Tell us a bit about yourself, your practice and the work that you do.
I am a Nottingham based artist, born and bred in the city. After completing my BA in History of Art at UCL, I then went onto complete another degree in textiles from Goldsmiths College. Due to my family’s history in the tailoring sphere, art and materiality are very important to my work. Mainly, I work with sculpture and installation and how we construct identities. In regards to myself, I have many hats to wear as a gay, Asian, British, Pakistani, Muslim and I believe that everyone puts a lot of thought into who they are.
I have become increasingly interested in religion and religious objects and the notion of what makes a particular thing or place sacred. On a recent trip to Pakistan, I admired many of the religious sites and the fabrics of South Asia. In particular, their decoration, really relates to my focus on embellishment so I like to try and incorporate similar patters and designs.
Are there specific techniques that you would say define your artistic practice?
Ultimately, this depends on the project that I am working on, but I do tend to use appliqué, where you layer fabrics on top of one another. With my family working in the tailoring industry, my shelves are full of old fabric scraps donated by my mum, and I like to use these pieces of coloured fabric as a painter would use their paint and palette. In addition, I have an interest in combining materials to see what can be created. For instance, I have used beautifully coloured fabrics and placed them alongside the varying textures sand, soil and hair. I believe this adds a kind of gritty quality to my work.
How do you use your studio here at Primary and what do you keep in the space?
Because I work predominantly in 3D, my works tend to be quite large and so I have to store them here in the studio with me. Thanks to the height of the room, I used some scaffolding from previous projects and built a mezzanine floor so that I could take advantage of the space. My studio acts as a display and a reminder of what I can do, so you can find very old pieces from my days at University to current pieces that I am working on. I think it is useful to have your work on show, for if other artists and curators come to visit, they can get a real sense of your artistic style.

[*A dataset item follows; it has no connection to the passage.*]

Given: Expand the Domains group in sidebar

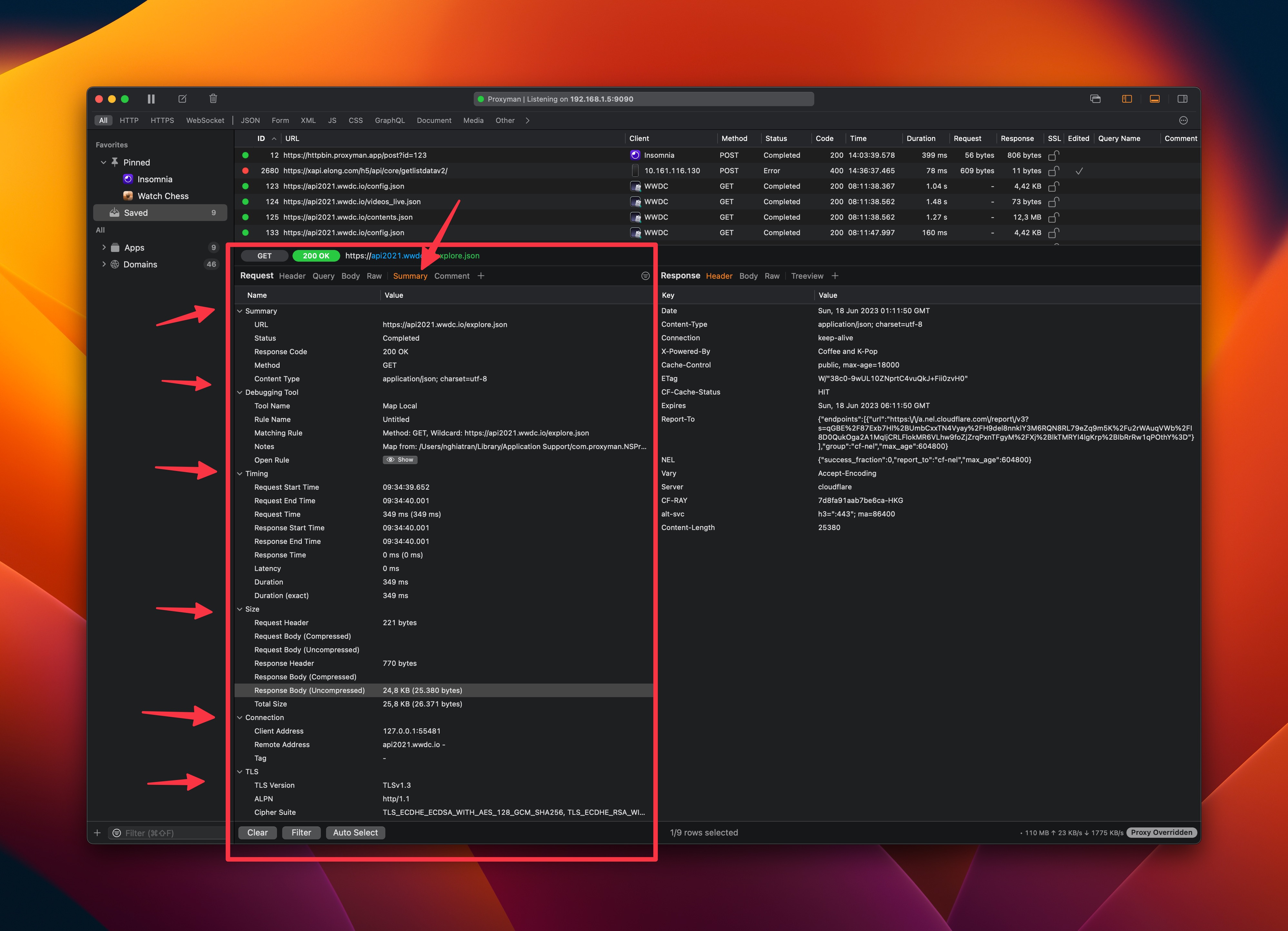Looking at the screenshot, I should coord(104,264).
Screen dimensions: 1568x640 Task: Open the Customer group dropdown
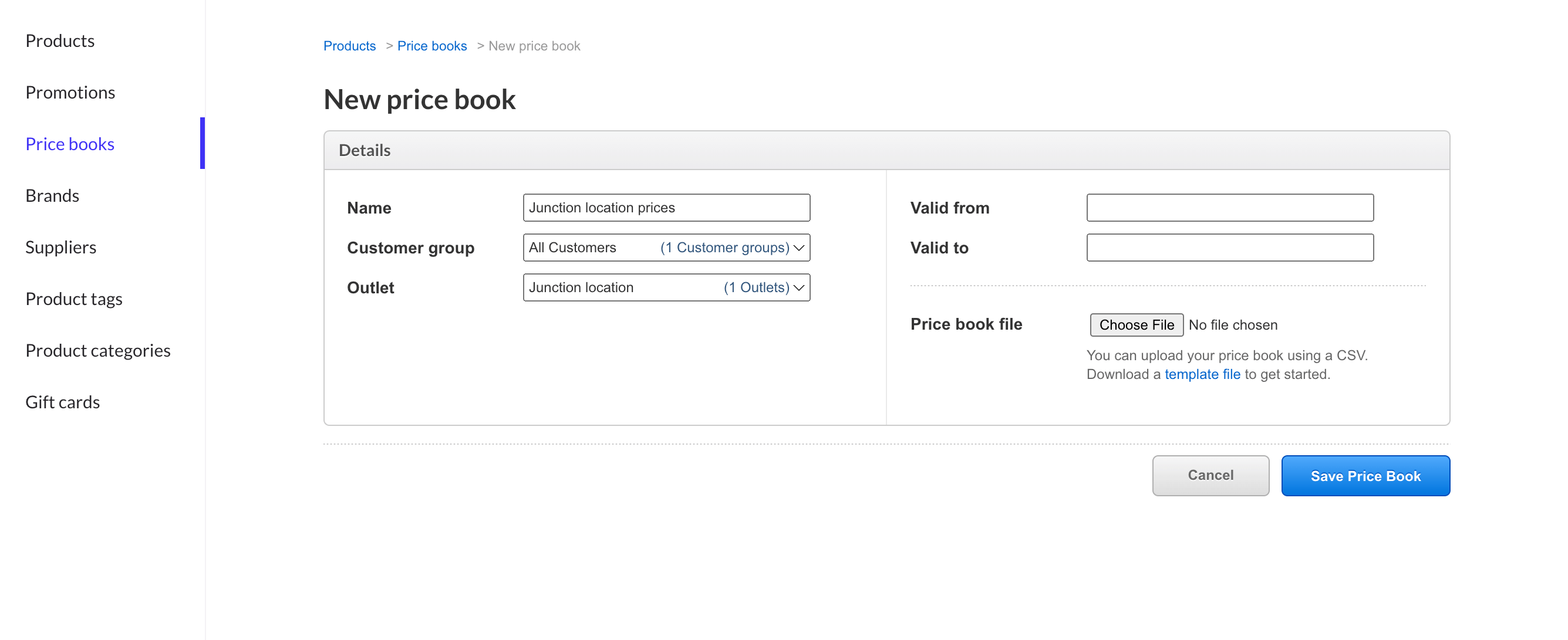(x=666, y=247)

You are currently making new work for an exhibition with the National Trust and Croome Court in Worcestershire. Can you tell us more about your project?
This exhibition will be opening in mid-March of this year and aims to reflect the changing history of the building. In the 20th century, it was consistently being reused, and so has a really interesting story. After being sold by the owners it became a boarding school for boys, before being used as the headquarters for the Hare Krishna Movement and then finally a nightclub until the National Trust took the building under its wing.

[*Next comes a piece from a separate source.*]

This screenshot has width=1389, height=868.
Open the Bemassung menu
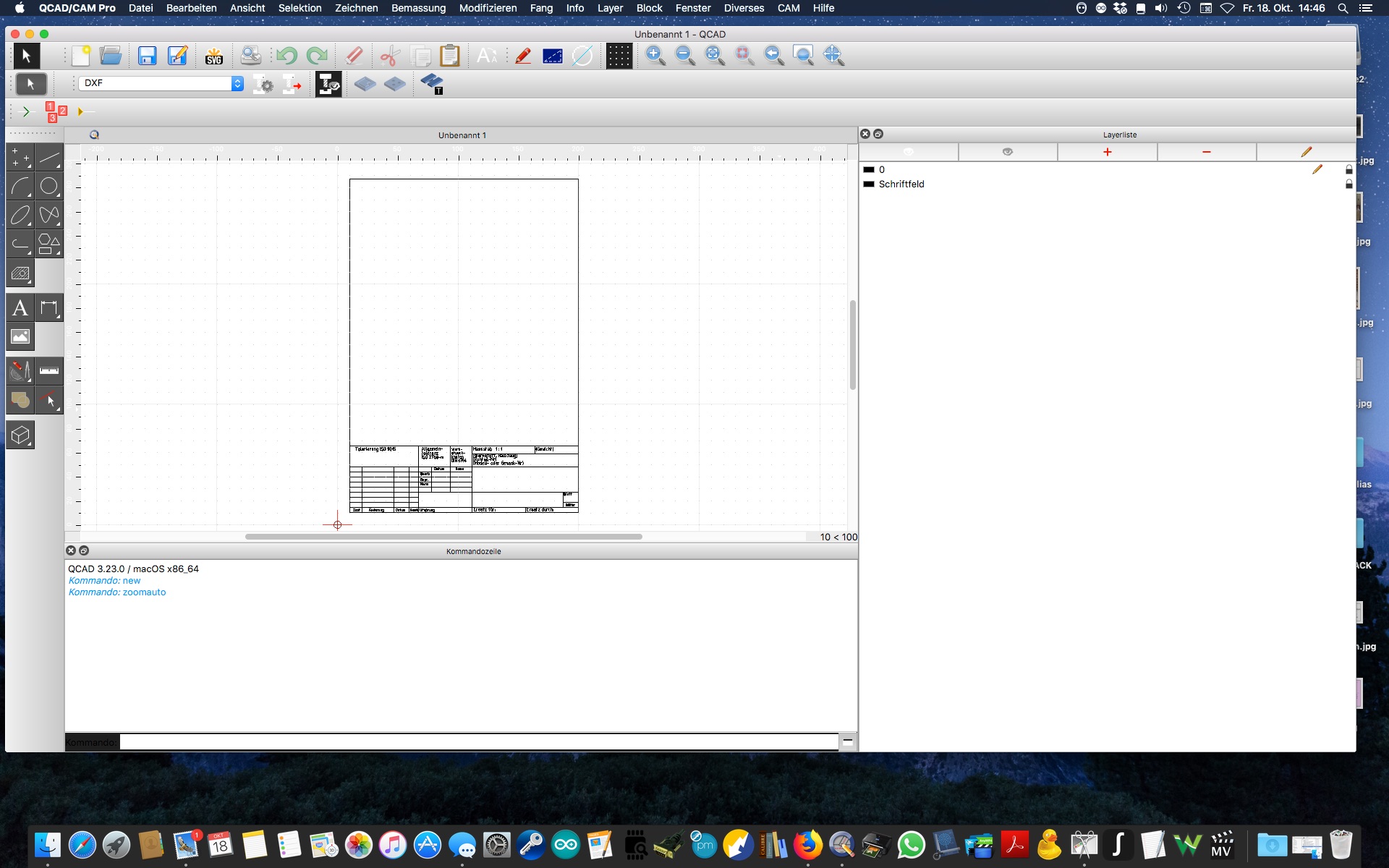(x=418, y=8)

The creation process has been really diverse. I began with running workshops where I spoke with ex-residents of the boarding school, as well as with children in the care system. At the end of my time with them, I asked them to donate an object that represented the concept of ‘home’ to each; these objects will be feature in the exhibition.
It will be made up of two rooms, the first will contain a large cabinet which will house the objects donated by the people I met in the workshop phase. The cabinet is reminiscent of a sacred shrine, with a very intricate design. The second room is more of a contextualisation space, which will have a documentary playing to tell the story of the boy’s school. With a seated area for visitors, they can take the time to write a short note describing what they think ‘home’ means, to which they can throw these into a wishing well. The cabinet will reside at Croome Court for 18 months whilst the second room will stay on for longer in a semi-permanent sate. As of yet, we have no concrete plan for the notes placed in the wishing well, maybe something to think more on!
Do you have any other projects coming up in the future?
Yes, I am lucky to have a few things on the go right now. I have been invited to get involved with the Diaspora Pavilion in Venice, which is a platform organised by the International Curators Forum to showcase artists whose practices can expand, complicate and even destabilise diaspora as a term. At the moment I am waiting on some more details, but this will be happening in May of this year.
Also, I am in the process of creating a solo exhibition, which will be on display at the Craft Contemporary in Los Angeles in 2021. During my time as a gallery assistant at Nottingham Contemporary, I collaborated with Patssi Valdez on her installation, which made fashion items from paper; thanks to this experience, the opportunity of a solo exhibition has come to fruition.